■ Your task
Would you please retype, exactly, the lines of the listing below between the line with "Configurar (1199, 1949)" and the line with "About us (748, 590)", inclusive?
______
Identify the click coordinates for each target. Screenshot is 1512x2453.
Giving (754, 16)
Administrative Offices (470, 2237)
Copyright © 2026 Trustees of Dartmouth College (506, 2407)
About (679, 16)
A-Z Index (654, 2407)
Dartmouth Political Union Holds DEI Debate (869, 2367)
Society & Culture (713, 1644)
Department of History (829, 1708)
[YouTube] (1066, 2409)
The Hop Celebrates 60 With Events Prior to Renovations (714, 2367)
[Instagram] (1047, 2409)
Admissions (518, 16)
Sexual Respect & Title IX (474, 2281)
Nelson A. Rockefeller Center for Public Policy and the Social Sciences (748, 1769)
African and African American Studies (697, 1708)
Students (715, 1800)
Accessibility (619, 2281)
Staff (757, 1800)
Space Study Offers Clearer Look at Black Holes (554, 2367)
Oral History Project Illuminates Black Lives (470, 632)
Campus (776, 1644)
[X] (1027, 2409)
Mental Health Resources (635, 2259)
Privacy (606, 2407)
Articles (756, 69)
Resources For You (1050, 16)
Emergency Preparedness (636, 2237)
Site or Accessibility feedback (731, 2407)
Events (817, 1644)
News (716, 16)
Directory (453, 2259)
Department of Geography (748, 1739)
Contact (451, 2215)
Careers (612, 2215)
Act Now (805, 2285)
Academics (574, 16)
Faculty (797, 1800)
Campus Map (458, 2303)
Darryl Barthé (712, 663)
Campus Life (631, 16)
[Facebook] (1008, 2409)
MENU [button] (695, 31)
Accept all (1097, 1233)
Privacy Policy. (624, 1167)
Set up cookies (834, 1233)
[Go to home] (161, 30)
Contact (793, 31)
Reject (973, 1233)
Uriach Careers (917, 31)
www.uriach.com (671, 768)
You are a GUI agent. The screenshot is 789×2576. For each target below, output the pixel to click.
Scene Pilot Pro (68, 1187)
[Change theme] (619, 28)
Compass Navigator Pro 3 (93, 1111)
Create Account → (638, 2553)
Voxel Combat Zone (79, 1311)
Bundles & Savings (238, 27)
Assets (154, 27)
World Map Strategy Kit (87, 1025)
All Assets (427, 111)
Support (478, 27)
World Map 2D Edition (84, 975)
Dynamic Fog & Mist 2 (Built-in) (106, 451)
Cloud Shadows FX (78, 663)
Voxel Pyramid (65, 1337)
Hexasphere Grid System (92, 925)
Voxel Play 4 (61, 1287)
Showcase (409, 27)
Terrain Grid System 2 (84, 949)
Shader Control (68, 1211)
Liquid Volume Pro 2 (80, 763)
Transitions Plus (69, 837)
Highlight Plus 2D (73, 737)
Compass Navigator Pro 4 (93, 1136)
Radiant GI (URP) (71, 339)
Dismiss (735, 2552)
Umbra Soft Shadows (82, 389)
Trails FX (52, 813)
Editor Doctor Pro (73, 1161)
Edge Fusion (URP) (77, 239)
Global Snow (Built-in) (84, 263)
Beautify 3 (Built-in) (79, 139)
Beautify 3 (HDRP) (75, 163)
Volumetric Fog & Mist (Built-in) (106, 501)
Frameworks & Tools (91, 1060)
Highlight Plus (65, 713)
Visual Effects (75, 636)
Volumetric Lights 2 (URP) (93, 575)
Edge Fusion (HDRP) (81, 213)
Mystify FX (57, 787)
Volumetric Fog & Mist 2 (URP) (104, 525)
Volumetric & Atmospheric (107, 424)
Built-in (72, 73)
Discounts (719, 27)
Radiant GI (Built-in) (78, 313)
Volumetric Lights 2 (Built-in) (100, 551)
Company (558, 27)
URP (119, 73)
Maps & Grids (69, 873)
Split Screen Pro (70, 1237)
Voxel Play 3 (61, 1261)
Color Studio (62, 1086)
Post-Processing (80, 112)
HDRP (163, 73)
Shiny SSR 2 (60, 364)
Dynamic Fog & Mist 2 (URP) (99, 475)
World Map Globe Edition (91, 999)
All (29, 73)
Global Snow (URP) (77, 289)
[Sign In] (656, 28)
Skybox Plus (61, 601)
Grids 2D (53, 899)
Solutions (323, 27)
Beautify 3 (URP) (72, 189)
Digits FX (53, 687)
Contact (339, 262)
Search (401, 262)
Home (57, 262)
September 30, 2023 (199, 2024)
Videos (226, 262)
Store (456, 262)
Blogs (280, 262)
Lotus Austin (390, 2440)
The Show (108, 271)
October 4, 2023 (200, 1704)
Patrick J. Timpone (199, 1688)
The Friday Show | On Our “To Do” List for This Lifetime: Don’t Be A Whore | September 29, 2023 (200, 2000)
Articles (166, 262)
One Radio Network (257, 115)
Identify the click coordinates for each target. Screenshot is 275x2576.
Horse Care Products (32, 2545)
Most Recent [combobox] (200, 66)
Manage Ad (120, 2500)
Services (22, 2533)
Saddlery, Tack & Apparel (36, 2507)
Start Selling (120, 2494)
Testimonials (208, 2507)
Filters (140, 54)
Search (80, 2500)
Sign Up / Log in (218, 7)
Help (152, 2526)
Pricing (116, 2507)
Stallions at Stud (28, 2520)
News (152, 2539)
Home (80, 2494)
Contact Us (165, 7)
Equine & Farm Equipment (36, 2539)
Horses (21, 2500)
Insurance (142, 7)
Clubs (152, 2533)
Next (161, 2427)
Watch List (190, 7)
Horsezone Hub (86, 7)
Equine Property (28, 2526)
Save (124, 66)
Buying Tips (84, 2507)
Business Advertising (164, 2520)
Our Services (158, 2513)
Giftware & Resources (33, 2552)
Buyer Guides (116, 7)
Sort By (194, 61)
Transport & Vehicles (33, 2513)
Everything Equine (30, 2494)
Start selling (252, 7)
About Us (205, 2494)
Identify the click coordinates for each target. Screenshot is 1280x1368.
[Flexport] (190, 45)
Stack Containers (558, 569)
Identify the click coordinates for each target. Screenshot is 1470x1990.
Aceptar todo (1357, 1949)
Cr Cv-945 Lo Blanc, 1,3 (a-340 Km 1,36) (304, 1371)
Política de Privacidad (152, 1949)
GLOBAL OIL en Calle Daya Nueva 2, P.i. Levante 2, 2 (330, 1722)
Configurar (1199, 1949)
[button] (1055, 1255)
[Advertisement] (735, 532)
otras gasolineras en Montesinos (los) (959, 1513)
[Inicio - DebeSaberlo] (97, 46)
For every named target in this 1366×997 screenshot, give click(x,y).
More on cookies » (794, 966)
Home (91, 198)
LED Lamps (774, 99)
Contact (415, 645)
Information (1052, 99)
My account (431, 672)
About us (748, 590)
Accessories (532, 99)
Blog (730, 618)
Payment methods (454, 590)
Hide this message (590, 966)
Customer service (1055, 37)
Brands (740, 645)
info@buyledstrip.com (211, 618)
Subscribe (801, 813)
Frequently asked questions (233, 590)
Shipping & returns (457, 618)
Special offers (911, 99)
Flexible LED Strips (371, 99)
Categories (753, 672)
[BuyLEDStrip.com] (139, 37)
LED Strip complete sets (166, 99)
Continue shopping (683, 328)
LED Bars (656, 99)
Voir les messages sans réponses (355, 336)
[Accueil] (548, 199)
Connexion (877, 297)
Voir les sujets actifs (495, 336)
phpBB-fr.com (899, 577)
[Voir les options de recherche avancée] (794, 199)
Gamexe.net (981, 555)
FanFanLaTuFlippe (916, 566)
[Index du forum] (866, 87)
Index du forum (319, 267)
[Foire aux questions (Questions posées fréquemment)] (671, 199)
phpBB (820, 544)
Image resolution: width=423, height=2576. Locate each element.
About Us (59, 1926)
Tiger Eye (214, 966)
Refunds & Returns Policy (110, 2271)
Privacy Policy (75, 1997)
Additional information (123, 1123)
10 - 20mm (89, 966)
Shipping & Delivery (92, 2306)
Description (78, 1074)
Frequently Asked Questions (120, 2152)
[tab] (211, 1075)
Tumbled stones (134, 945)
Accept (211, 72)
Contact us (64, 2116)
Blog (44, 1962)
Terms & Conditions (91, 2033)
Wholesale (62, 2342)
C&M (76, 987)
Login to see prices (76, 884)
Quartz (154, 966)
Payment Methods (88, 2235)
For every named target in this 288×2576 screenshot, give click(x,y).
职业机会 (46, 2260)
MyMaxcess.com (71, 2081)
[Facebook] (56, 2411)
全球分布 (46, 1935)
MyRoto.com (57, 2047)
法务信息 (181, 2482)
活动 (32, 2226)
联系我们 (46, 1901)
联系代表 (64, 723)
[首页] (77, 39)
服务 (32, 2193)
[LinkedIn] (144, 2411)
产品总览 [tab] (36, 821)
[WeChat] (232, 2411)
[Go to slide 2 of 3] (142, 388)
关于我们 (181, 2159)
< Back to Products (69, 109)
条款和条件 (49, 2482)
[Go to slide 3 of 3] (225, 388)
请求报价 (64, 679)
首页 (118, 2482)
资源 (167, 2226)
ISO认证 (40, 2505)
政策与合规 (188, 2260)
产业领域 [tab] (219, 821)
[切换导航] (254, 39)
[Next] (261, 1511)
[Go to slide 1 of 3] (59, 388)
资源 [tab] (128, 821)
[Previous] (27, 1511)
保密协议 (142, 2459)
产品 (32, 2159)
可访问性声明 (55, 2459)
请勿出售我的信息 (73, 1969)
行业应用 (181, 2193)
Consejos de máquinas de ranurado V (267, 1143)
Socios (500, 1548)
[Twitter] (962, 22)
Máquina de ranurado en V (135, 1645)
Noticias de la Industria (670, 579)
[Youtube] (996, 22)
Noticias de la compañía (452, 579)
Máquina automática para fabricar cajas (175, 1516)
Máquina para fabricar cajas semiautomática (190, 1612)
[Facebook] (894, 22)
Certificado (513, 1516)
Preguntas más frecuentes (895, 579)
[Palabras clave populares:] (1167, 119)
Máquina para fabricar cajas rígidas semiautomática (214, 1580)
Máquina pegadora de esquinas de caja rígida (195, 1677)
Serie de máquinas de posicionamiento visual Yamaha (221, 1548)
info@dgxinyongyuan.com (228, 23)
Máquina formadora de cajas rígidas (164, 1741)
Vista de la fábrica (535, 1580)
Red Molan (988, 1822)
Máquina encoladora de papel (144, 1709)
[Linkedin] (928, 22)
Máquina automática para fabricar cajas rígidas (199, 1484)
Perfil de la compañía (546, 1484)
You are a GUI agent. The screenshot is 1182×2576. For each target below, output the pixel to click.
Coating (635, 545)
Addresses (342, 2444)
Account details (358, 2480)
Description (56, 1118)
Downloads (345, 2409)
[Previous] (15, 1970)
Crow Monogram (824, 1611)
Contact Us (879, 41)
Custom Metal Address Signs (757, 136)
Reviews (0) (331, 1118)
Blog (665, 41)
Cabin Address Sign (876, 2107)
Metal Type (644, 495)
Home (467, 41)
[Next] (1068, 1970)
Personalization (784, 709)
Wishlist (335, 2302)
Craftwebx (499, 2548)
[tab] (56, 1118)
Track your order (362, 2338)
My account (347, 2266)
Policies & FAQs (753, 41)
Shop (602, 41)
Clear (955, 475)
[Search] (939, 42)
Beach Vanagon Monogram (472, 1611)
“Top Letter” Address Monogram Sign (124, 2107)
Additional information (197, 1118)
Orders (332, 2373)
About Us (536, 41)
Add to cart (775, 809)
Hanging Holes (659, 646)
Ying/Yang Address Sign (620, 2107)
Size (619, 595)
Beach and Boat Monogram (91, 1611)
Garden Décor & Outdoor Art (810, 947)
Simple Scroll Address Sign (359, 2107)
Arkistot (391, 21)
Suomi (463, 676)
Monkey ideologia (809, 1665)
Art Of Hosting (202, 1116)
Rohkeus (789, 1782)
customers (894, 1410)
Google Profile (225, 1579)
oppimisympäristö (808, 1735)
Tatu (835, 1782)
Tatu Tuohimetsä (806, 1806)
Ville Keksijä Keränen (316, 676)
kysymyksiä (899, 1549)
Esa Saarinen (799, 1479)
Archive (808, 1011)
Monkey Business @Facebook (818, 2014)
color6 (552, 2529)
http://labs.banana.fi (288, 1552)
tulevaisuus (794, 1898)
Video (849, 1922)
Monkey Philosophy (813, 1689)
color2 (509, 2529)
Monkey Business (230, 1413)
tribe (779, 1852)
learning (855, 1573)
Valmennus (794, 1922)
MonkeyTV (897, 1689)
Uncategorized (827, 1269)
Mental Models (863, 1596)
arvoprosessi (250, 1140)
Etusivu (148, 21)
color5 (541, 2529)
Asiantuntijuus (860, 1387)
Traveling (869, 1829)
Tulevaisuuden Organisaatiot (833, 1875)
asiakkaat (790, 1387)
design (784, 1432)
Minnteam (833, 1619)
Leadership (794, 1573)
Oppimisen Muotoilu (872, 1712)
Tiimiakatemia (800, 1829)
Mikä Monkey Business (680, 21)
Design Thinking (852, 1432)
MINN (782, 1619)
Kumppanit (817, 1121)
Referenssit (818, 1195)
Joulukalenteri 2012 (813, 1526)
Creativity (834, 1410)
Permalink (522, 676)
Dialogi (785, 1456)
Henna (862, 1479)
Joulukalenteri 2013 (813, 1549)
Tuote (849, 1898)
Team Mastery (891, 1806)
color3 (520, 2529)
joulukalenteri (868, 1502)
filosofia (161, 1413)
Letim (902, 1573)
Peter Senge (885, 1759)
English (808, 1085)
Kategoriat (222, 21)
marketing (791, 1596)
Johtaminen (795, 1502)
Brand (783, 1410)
______
■ Solution below
Configurar (1199, 1949)
[button] (1055, 1255)
[Advertisement] (735, 532)
otras gasolineras en Montesinos (los) (959, 1513)
[Inicio - DebeSaberlo] (97, 46)
For every named target in this 1366×997 screenshot, give click(x,y).
More on cookies » (794, 966)
Home (91, 198)
LED Lamps (774, 99)
Contact (415, 645)
Information (1052, 99)
My account (431, 672)
About us (748, 590)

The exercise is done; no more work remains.